In [28]: struct = pds4_read('frd_raw_sc_d_20160406T000000-20160406T235959.xml')
In [30]: struct[0].data
<...snip...>
            dtype=(numpy.record, [('PUS_TIME_UTC', '<U27'), ('PUS_TIME', '<U17'), ('VFS1102L FREND_FRAM NUMD1', 'u1'), ('PACKET_COUNTER', 'i1'), ('VFS1105L FREND_DOS DATA1', 'O'), ('VFS1205L FREND_DOS DATA2', 'O'), ('VFS1305L FREND_DOS DATA3', 'O'), ('VFS1405L FREND_DOS DATA4', 'O'), ('VFS1505L FREND_DOS DATA5', 'O'), ('VFS1605L FREND_DOS DATA6', 'O'), ('VFS1705L FREND_DOS DATA7', 'O'), ('VFS1805L FREND_DOS DATA8', 'O'), ('VFS1905L FREND_DOS DATA9', 'O'), ('VFS2005L FREND_DOS DATA10', 'O')]))

and if I try to index by the correct name I get an error, e.g.

In [31]: struct[0].data['VFS1102L FREND:FRAM NUMD1']
---------------------------------------------------------------------------
ValueError                                Traceback (most recent call last)
Input In [31], in <cell line: 1>()
----> 1 struct[0].data['VFS1102L FREND:FRAM NUMD1']

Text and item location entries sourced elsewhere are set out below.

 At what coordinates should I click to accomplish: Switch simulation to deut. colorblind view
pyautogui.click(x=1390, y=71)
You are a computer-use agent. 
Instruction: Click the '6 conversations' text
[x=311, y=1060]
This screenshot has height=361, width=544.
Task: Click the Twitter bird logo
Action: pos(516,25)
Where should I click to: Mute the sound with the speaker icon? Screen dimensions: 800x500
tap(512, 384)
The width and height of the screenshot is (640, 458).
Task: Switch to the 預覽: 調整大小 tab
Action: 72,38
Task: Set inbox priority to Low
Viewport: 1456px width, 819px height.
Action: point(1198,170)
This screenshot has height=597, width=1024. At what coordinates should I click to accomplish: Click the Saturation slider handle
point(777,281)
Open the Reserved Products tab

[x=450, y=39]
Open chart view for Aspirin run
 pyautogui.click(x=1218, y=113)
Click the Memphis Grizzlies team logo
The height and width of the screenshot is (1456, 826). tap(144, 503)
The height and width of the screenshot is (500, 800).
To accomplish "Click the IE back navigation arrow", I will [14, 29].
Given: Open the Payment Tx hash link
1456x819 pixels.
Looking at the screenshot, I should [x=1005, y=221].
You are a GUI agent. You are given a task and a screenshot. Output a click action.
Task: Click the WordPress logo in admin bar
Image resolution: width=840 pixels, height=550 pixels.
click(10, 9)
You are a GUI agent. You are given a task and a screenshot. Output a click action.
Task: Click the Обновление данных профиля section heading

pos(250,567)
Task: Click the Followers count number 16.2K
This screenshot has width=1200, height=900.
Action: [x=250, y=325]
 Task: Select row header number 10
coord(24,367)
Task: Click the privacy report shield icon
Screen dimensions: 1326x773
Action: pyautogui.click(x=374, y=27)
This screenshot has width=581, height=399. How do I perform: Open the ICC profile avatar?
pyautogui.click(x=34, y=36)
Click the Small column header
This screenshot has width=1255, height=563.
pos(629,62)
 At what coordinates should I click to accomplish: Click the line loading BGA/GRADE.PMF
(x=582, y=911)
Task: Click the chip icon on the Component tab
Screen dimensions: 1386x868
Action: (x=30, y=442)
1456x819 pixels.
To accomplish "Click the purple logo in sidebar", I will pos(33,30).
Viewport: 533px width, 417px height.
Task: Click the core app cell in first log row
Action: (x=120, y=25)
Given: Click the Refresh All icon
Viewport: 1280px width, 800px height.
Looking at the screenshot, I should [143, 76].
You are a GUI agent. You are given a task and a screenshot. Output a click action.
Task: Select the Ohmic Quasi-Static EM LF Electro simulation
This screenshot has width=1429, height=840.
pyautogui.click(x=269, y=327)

File ~/miniconda3/envs/bepi/lib/python3.10/site-packages/pds4_tools/reader/data.py:169, in PDS_ndarray.__getitem__(self, idx)
    155 def __getitem__(self, idx):
    156     """
    157     Parameters
    158     ----------
   (...)
    167         then the meta_data will be preserved for those fields or records.
    168     """
--> 169     obj = super(PDS_ndarray, self).__getitem__(idx)
    171     # For structured arrays, retrieve the correct meta_data portion if we are not obtaining all of the
    172     # fields
    173     if isinstance(obj, np.ndarray):

ValueError: no field of name VFS1102L FREND:FRAM NUMD1

but instead I have to access the field with an underscore:

struct[0].data['VFS1102L FREND_FRAM NUMD1']

Is this a bug, or intended? Currently, for various reasons, I'm getting the field names from the table manifest, where the values are correct, and then this fails when using the field name to access the data.

LevN0 commented 2 years ago

This apparently was intended behavior due to a issue in NumPy at the time the code was written. See method here.

I will look if the issue still exists. If not, I may consider adjusting the current behavior.

msbentley commented 2 years ago

OK, many thanks - I'll work around it on my side in the interim.

LevN0 commented 2 years ago

So far I could not replicate the NumPy issue going back pretty far, but I need to look further.